The difference is that someone who wants to belong to a community comes to that community with an attitude of participation. They want to work.

They want to grow. So they look hard at where they're falling short and focus on those areas. They keep reassessing, and they keep retargeting their efforts.

The taker who shows up and says, "Fix my query so I can get a bestseller" isn't willing to put in the effort. The person who sits around for an hour or so trying to think of who in their critiquing past might know how to get a book published, then launches their book in that person's general direction even when that person says no, isn't willing to put in the effort. And this interaction showed it.

Why? First, no sense of what the market will bear. Three hundred thousand words is three times longer than most publishers will consider from a first-time author.

Second, no evidence that he'd in any way tried to improve his craft. The only thing he'd changed in a decade was his subject matter.

And third, he'd invested nothing in trying to restore a realtionship with the person he was culling for a favor that would involve at least a hundred hours of her time. Just, "Get me published."

Since chapters should be ten pages long rather than forty, and I'd volunteered to read three, I read the first ten pages and skimmed the next twenty. I sent him some suggestions, starting with removing all the unnecessary stage directions and repetition, removing the head-hopping, and beginning where the story actually began. I rewrote a 550-word paragraph to show how you could do it at half the length.

He never replied, proving how right I'd been to guard my time.

Reading that book would have taken weeks; critiquing it would have taken even longer, and what would have been the result? Would he have pared that book down to a slimmer volume or maybe a trilogy? Or would he have decided I was just an ignorant hater and looked for someone who would snap their fingers and publish his work?

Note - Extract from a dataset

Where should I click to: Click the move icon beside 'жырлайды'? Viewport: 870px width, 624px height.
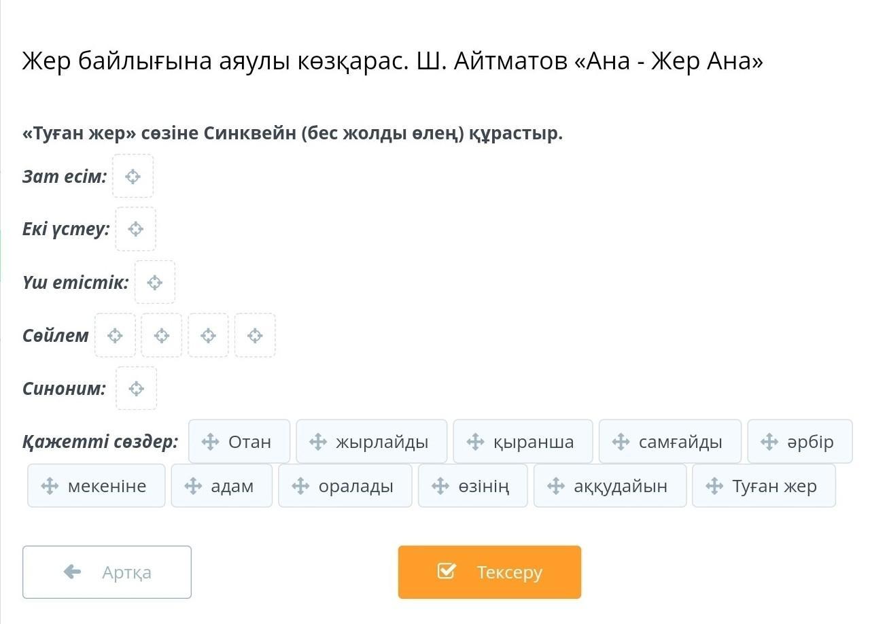[318, 442]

Guard your time. Nurture relationships with other writers who are interested in you and your work as well as their own. Trade critiques, and when you find brilliant critique partners, invest your efforts in working with them. In fact, seek them out by reading their work and approaching the ones who seem like a good fit.

And grow. Always grow. Never be afraid of working hard, but keep in mind that a lot of that effort has to go into your own writing.


Jane Lebak is the author of Honest And For True. She has four kids, eleven books in print, two cats, and one husband. She lives in the Swamp and tries to do one scary thing every day. You can like her on Facebook, or visit her at her website at www.janelebak.com.


Sheri Fredricks said...

Excellent post, and so true. I don't like to hurt people's feelings and saying No doesn't come easy to me, but I have to remember the same people who invade don't necessarily have the same emotions as I do and probably won't react in the way I did. Protect Your Time - the best writing advice yet.

Sandy Perlic said...

So, so true, Jane! I had a similar experience with an acquaintance who'd written a book that starred all his friends (and that they all "loved"). Many hours of my time--and a lot of valuable advice given--and not one word of thanks. This is such a giving community, and yet we have to be careful of giving too much.

Kim English said...

Great advice and not just for writing. As I've gotten older I've learned that time is a valuable commodity and although I might be able to make more money or friends, I can never make more time.

Roe Antinore said...

Kim, I was thinking the same thing as you. This is great advice for life in general. There are "givers" and "takers" in this life but to walk the line in between is like walking a tight rope. Like Jane says, "guard your time" and be aware of the ones who are just "takers". I've met quite a few.